The good news is that the upcoming draft is loaded with talent at both positions.

Since Jimmy Smith and Keenan McCardell wrapped up their Jaguars careers in 2005 and 2001, respectively, the franchise has struggled to find dominant receivers. Second-year players Allen Robinson and Allen Hurns each topped 1,000 yards in 2015, but neither was able to reach that level again. Robinson's play slipped in 2016, he tore his ACL and missed all but three plays of the 2017 season and he left via free agency. Hurns was hampered by injuries the following two seasons, and the team cut him in March 2018 rather than pay him $10 million.

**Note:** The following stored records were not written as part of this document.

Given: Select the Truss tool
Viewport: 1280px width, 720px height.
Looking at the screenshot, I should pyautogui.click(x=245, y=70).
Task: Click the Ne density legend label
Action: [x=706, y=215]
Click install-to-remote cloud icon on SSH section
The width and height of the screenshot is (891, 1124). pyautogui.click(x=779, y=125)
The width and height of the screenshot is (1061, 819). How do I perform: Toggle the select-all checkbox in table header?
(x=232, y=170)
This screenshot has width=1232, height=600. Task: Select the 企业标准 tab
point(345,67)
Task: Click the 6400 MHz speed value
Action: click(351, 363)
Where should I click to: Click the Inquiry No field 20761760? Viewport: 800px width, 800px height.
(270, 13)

The 2018 season started badly when top receiver Marqise Lee suffered a severe knee injury during a preseason game against Atlanta. Second-year player Keelan Cole, an undrafted rookie who led the Jaguars with 748 receiving yards in 2017, regressed. He was eventually benched after dropping five passes and losing two fumbles in October. He also finished tied for second in the NFL with seven drops and had by far the fewest targets of the nine players who had six or more. He had a drop percentage of 10.1 percent, second only to Minnesota's Laquon Treadwell, who led the NFL with 11.3 percent.

The Jaguars drafted DJ Chark out of LSU in the second round and said they had a first-round grade on him. He had ball-security issues as well, though, committing a critical drop and a fumble. Chark made more of an impact as a gunner on special teams.

Second-year player Dede Westbrook eventually became the team's best receiver and playmaker, but he caught more than five passes in a game just three times.

Jaguars wide receivers caught only nine touchdown passes (tied with Baltimore's receivers for 29th in the NFL) and averaged just 12.4 yards per catch (22nd). The group had a league-high seven fumbles and also dropped 16 passes.

Production has been even worse at tight end. A player at that position has caught more than 50 passes in a season just four times in franchise history, and no tight end has ever caught more than 58 passes. Jaguars tight ends have a total of 102 catches over the past two seasons, which ranks 31st (Miami's tight ends are last with 95). The group caught 59 passes this past season, but their per-catch average of 8.98 yards ranked last.

Jaguars pass-catchers (receivers, tight ends and running backs) combined to drop 27 passes this past season, second only Indianapolis (29).

So, help is clearly needed, and this is a good time to be searching for playmakers at those positions. The 2019 draft is regarded as a very good one at both positions -- especially at receiver, where the top of the class is loaded with big, physical players.

Ole Miss' D.K. Metcalf, A.J. Brown and DeMarkus Lodge, NC State's Kelvin Harmon, Georgia's Riley Ridley, Arizona State's N'Keal Harry, West Virginia's David Sills and Stanford's JJ Arcega-Whiteside are all 6-foot-2 or taller and projected to be drafted in the first three rounds.

The tight end class also is pretty deep. Iowa's Noah Fant and T.J. Hockenson, Alabama's Irv Smith Jr., UCLA's Caleb Wilson and Texas A&M's Jace Sternberger are projected to be drafted in the first three rounds.

Whether the Jaguars land a rookie quarterback or a veteran such as Joe Flacco, Eli Manning or Nick Foles, they must upgrade their playmakers. They are in a good position to do so -- and ignoring the need would be a massive mistake.